Ia terus percaya dan beranjak dari Gondomar ke Pacos de Ferreira, lalu ke Porto, Wolverhampton, dan akhirnya Liverpool.
Jota menjadi simbol harapan dan inspirasi di tanah airnya. Ia membuktikan pada seluruh negeri bahwa mencapai puncak itu mungkin meski jalannya tak selalu lurus.
Bakatnya memang sudah ada sejak lama.
Saking besarnya, di awal karier saat mulai menarik perhatian di Pacos, salah satu mantan pelatihnya, Jorge Simao, berani menyatakan Jota akan menjadi penerus Cristiano Ronaldo.
Pemain itu tentu terkejut mendengarnya, tapi segera berpikir, ‘Kalau dia percaya, kenapa aku tidak?’
Jota adalah kasus langka pesepakbola elite Portugal yang tak pernah bergabung dengan akademi besar—Benfica, Sporting, maupun Porto.
“Yang membedakannya dari yang lain adlah aspek mental, cara ia menghadapi setiap situasi—dan ia menyadarinya dengan cepat,” kata Gilberto Andrade, koordinator sepakbola muda Pacos dulu, kepada BBC Sport.
“Ada momen dimana, entah sebagai pelatih, koordinator, atau direktur, perkataan tertentu berdampak besar pada pemain. Saat itu mungkin mereka tak sepenuhnya paham, tapi keliatan dari sikap, cara latihan, dan keseharian mereka.”

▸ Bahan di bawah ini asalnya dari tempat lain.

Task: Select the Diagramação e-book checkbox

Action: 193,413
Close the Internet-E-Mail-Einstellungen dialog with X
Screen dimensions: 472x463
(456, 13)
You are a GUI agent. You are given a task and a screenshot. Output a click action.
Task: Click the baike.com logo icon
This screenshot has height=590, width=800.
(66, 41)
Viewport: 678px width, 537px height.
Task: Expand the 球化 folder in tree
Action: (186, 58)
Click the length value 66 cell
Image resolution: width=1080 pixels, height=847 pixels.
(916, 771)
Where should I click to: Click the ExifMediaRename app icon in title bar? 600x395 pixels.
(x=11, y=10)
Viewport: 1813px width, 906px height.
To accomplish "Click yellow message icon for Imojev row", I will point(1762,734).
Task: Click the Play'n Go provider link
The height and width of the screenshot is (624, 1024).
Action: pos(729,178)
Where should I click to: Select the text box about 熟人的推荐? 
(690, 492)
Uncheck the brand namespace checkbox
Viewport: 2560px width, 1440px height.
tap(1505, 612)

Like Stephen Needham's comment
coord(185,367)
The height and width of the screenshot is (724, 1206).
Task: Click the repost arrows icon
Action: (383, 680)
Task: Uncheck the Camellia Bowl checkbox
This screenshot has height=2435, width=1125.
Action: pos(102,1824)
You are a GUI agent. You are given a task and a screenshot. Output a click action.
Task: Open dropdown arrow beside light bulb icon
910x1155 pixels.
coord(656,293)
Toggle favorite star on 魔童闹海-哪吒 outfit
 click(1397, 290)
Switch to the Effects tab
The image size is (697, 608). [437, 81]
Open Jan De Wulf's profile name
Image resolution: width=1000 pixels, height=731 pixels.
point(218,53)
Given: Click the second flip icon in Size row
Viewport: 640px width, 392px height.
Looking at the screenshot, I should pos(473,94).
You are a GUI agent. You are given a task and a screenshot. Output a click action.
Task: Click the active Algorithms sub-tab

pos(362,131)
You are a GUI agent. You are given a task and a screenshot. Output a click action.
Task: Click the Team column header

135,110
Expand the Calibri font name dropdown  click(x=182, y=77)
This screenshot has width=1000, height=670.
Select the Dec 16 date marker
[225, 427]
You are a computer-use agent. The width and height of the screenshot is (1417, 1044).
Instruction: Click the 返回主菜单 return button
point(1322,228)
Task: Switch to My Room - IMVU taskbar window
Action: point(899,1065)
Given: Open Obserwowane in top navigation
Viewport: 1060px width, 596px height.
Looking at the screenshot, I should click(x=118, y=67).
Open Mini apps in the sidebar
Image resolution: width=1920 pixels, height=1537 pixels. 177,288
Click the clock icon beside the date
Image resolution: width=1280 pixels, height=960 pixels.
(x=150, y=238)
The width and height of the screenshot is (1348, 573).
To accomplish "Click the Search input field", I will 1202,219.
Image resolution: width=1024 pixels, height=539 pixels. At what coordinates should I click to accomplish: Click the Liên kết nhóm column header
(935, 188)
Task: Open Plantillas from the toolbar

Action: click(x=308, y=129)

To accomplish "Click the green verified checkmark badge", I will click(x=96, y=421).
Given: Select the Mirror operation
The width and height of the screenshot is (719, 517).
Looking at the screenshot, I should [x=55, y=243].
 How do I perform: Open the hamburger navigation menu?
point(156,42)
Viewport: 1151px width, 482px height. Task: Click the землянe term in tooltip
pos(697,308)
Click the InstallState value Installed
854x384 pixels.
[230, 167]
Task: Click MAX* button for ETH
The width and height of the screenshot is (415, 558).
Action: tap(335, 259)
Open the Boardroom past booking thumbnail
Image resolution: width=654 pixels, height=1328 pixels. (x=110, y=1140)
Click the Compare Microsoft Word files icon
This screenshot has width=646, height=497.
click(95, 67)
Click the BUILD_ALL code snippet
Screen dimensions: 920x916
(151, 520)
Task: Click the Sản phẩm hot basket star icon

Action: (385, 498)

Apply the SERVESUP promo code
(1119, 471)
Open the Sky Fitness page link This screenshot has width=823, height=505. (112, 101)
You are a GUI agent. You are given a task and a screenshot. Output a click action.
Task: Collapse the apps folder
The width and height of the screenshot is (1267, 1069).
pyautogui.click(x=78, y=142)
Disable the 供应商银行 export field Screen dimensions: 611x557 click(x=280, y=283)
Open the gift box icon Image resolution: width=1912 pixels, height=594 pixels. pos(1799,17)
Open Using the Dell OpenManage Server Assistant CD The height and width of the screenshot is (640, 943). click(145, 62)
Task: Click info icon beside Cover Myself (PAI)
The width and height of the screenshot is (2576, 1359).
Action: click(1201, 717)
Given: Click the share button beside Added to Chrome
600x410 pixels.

“Dan Jota, aku rasa, sedikit banyak paham apa artinya jadi pemain profesional, atlet yang baik, orang yang baik. Ia contoh dalam hal itu. Contoh, karena sukses seringkali membuat pemain lain tersesat gara-gara uang yang mereka dapat.”
“Tapi tidak dengannya. Ia selalu disiplin, cerdas, rendah hati. Investasi dengan bijak, tau apa yang dilakukannya, menolong sesama. Inilah gambaran yang harus tetap melekat padanya.”